- PROBLEM REQUIREMENTS:
Going down the data below, set down exactly the line with "configurações (278, 2569)" and each line after it through the line with "बिज़नेस (389, 35)"; no other lines.

- ENTRIES PROVIDED:
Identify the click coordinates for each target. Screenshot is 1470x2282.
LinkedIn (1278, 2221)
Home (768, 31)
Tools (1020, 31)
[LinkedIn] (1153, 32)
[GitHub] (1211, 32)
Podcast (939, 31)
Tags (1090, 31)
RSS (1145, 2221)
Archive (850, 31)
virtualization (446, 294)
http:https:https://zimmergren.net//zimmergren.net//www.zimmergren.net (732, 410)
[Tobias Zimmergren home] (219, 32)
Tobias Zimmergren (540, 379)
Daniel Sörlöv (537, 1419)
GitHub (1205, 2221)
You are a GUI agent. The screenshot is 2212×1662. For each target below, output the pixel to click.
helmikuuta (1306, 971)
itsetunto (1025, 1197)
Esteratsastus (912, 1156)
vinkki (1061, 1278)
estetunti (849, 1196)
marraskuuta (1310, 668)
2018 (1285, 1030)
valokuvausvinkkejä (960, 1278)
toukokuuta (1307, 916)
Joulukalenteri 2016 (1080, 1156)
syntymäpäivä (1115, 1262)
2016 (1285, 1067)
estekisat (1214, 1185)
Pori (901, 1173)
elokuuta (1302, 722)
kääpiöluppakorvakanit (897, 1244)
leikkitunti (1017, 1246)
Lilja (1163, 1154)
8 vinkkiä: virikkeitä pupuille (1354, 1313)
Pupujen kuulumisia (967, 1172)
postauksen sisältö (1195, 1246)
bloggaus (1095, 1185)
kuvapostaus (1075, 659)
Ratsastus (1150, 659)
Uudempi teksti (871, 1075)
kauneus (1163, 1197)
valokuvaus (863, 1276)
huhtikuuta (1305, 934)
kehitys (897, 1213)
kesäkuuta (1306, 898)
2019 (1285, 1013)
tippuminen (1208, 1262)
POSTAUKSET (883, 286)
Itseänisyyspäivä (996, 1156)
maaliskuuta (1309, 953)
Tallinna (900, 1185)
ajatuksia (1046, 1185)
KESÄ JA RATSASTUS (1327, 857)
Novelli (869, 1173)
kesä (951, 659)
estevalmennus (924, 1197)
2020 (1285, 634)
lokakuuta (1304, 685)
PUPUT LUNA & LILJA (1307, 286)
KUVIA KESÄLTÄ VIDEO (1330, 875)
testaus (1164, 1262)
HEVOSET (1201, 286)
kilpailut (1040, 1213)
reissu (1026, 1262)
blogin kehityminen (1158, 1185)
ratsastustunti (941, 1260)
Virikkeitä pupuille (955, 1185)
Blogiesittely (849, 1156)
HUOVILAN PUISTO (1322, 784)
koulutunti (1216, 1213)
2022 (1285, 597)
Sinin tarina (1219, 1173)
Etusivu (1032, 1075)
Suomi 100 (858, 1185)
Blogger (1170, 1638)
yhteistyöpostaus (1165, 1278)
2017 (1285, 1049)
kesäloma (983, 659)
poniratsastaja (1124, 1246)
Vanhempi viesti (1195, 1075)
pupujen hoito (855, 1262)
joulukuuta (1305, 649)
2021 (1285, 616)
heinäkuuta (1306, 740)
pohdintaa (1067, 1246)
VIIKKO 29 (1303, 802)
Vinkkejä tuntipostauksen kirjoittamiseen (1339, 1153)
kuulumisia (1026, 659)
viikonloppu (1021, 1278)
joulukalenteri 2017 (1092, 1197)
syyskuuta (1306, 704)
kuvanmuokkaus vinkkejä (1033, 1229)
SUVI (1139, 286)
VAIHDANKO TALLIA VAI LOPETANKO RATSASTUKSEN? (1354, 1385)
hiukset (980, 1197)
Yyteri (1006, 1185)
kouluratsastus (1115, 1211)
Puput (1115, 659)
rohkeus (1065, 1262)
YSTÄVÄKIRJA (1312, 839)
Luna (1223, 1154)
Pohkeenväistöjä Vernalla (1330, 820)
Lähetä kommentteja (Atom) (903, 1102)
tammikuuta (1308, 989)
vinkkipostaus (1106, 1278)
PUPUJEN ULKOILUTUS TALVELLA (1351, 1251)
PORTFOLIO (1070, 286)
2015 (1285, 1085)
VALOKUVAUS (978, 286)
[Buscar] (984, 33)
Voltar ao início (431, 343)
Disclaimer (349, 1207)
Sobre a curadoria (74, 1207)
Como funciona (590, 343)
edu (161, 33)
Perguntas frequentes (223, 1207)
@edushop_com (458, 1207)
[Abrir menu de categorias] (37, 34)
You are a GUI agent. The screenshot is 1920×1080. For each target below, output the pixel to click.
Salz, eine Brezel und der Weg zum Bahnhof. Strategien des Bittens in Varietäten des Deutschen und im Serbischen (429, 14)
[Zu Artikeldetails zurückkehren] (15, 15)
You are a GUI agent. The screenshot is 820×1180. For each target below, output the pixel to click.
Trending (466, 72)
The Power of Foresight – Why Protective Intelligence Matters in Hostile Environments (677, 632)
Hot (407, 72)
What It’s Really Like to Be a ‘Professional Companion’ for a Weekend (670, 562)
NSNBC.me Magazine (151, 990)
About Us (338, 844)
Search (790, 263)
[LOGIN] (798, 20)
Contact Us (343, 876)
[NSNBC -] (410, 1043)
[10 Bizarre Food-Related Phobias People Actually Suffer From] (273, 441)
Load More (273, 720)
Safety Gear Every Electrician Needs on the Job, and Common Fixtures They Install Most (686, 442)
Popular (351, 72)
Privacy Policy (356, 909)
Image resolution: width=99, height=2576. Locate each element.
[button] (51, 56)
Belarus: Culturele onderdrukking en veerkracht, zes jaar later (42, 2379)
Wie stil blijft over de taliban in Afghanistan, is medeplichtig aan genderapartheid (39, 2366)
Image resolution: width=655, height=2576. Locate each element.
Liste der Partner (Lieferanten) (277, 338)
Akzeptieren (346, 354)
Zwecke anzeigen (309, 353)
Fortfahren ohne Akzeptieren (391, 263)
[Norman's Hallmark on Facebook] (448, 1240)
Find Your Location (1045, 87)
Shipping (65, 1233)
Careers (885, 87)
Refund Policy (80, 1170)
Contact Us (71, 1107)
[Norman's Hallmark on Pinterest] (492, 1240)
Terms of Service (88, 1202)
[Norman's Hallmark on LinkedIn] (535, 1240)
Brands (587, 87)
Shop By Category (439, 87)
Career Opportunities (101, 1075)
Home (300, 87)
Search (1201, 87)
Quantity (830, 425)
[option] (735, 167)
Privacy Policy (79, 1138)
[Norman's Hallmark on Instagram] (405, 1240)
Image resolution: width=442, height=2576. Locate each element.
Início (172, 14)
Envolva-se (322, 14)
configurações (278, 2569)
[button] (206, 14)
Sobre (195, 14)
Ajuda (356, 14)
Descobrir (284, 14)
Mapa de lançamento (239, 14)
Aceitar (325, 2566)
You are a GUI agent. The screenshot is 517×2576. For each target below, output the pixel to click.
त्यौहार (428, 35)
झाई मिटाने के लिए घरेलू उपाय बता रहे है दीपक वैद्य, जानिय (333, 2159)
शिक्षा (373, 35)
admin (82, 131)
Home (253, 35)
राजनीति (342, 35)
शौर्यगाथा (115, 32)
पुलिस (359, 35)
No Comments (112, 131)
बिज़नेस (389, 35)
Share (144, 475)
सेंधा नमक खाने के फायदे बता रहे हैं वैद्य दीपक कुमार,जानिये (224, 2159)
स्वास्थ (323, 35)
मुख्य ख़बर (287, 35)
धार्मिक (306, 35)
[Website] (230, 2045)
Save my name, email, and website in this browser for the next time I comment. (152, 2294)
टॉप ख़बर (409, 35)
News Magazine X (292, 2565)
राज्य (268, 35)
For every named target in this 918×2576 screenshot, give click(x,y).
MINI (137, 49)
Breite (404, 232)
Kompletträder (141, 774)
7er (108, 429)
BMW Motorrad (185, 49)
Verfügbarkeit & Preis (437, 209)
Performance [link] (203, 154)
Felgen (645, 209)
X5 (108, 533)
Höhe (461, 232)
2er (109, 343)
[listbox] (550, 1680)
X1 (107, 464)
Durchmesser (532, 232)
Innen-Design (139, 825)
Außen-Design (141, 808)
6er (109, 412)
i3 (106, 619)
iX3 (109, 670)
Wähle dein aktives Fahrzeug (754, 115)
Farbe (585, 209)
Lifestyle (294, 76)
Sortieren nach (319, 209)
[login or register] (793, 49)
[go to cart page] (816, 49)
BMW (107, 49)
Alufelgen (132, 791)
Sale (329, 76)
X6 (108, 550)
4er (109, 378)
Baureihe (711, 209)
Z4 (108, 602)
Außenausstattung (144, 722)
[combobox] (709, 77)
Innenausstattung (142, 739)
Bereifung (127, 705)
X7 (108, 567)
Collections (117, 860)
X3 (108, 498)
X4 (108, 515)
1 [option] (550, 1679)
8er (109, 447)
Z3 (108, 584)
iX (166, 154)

- ANSWER TO THE EXERCISE:
configurações (278, 2569)
[button] (206, 14)
Sobre (195, 14)
Ajuda (356, 14)
Descobrir (284, 14)
Mapa de lançamento (239, 14)
Aceitar (325, 2566)
You are a GUI agent. The screenshot is 517×2576. For each target below, output the pixel to click.
त्यौहार (428, 35)
झाई मिटाने के लिए घरेलू उपाय बता रहे है दीपक वैद्य, जानिय (333, 2159)
शिक्षा (373, 35)
admin (82, 131)
Home (253, 35)
राजनीति (342, 35)
शौर्यगाथा (115, 32)
पुलिस (359, 35)
No Comments (112, 131)
बिज़नेस (389, 35)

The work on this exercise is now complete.